**TRY IT**
Images in the entries are to be skipped, and everything else is to be written out exactly.

**RECORDS SHOWN**
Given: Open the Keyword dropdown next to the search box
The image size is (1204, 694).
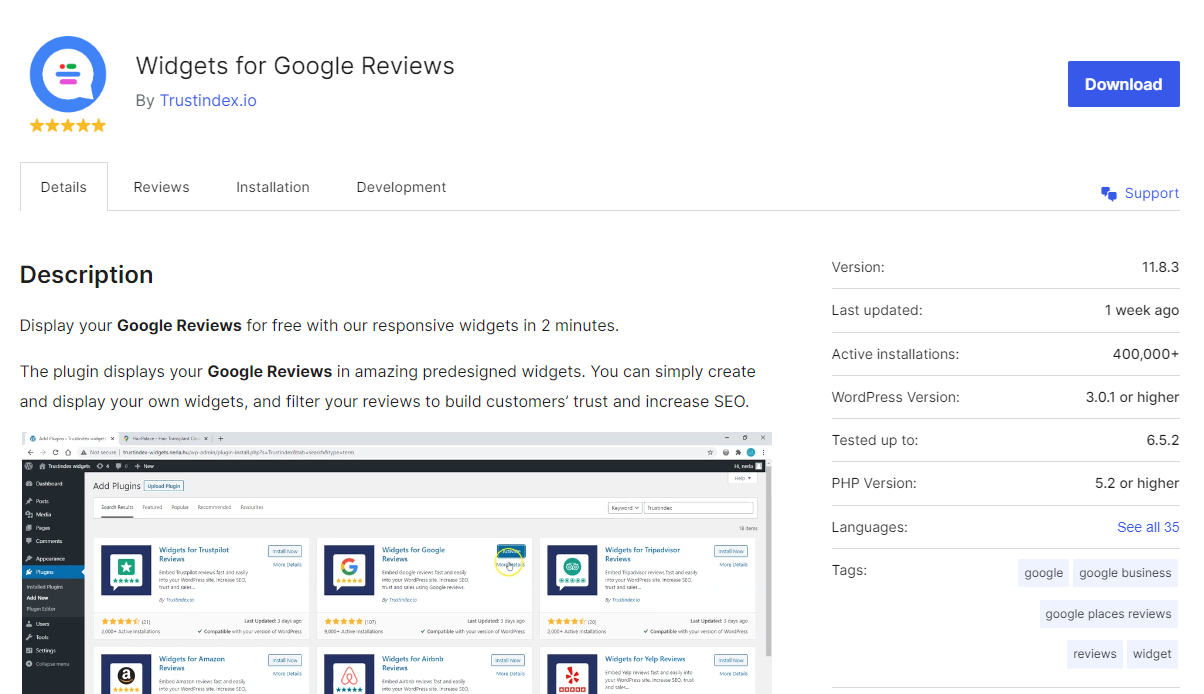Looking at the screenshot, I should tap(625, 508).
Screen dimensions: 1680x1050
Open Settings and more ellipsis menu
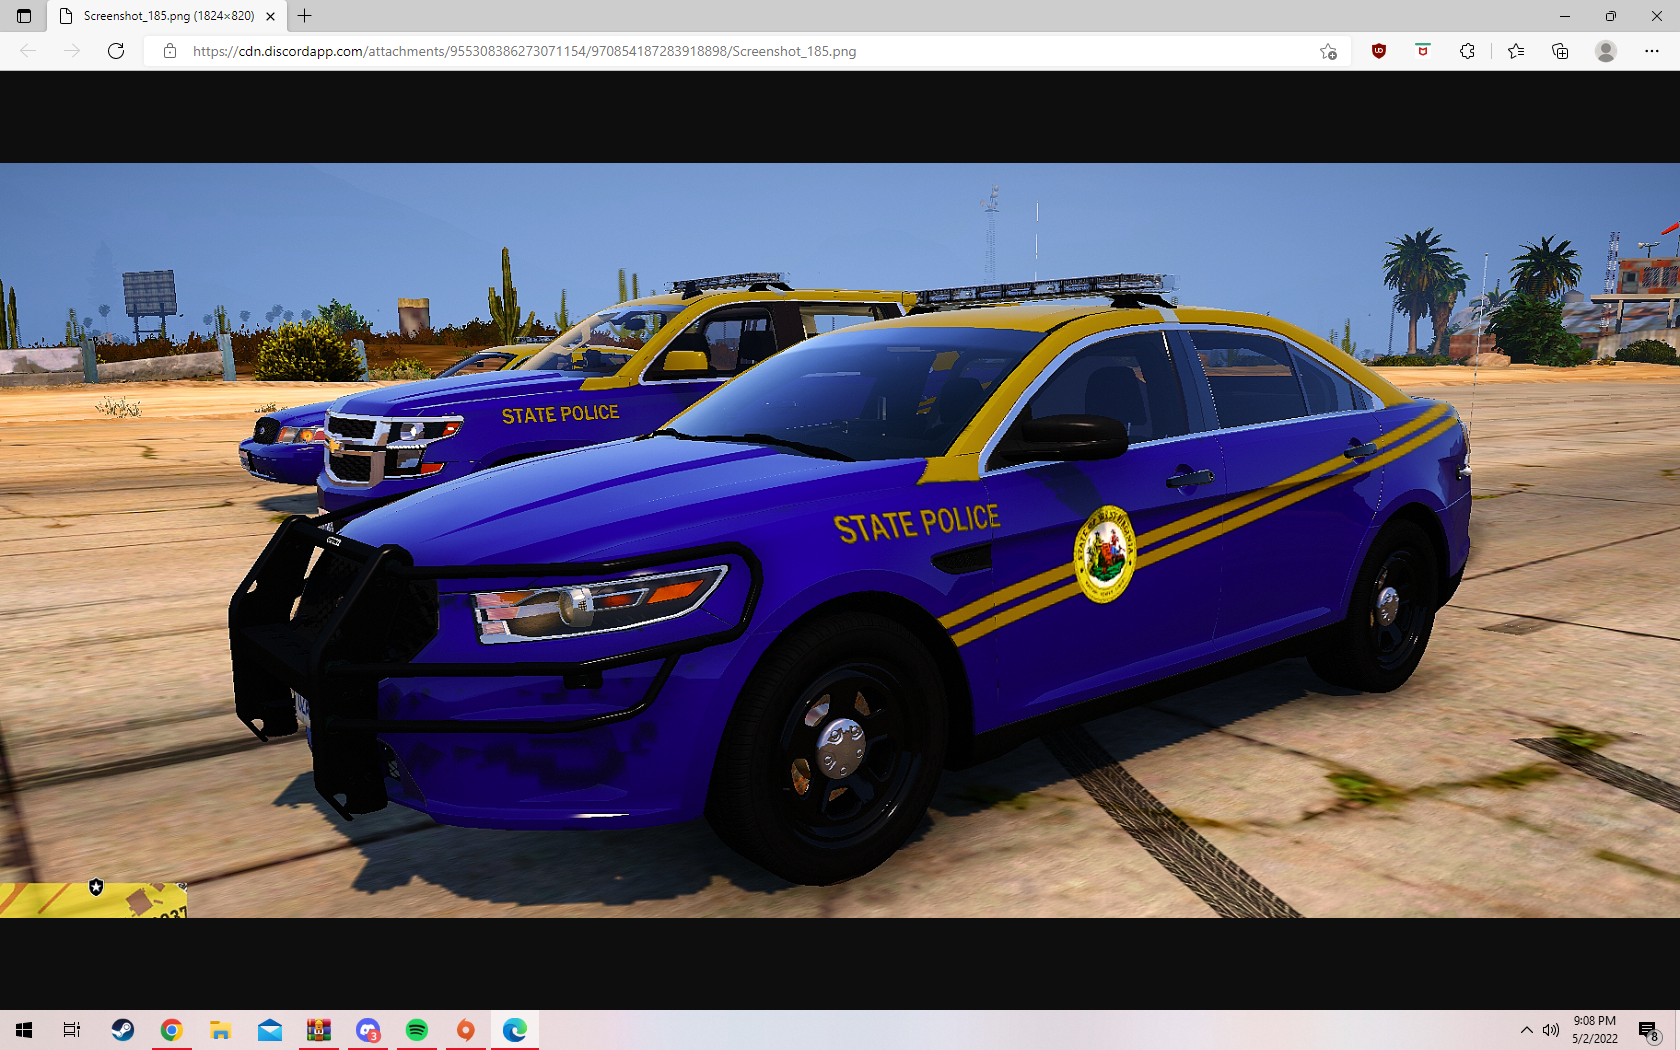coord(1651,51)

**OUTPUT FOR THIS TASK**
Given: Open the Keyword dropdown next to the search box
The image size is (1204, 694).
Looking at the screenshot, I should tap(625, 508).
Screen dimensions: 1680x1050
Open Settings and more ellipsis menu
coord(1651,51)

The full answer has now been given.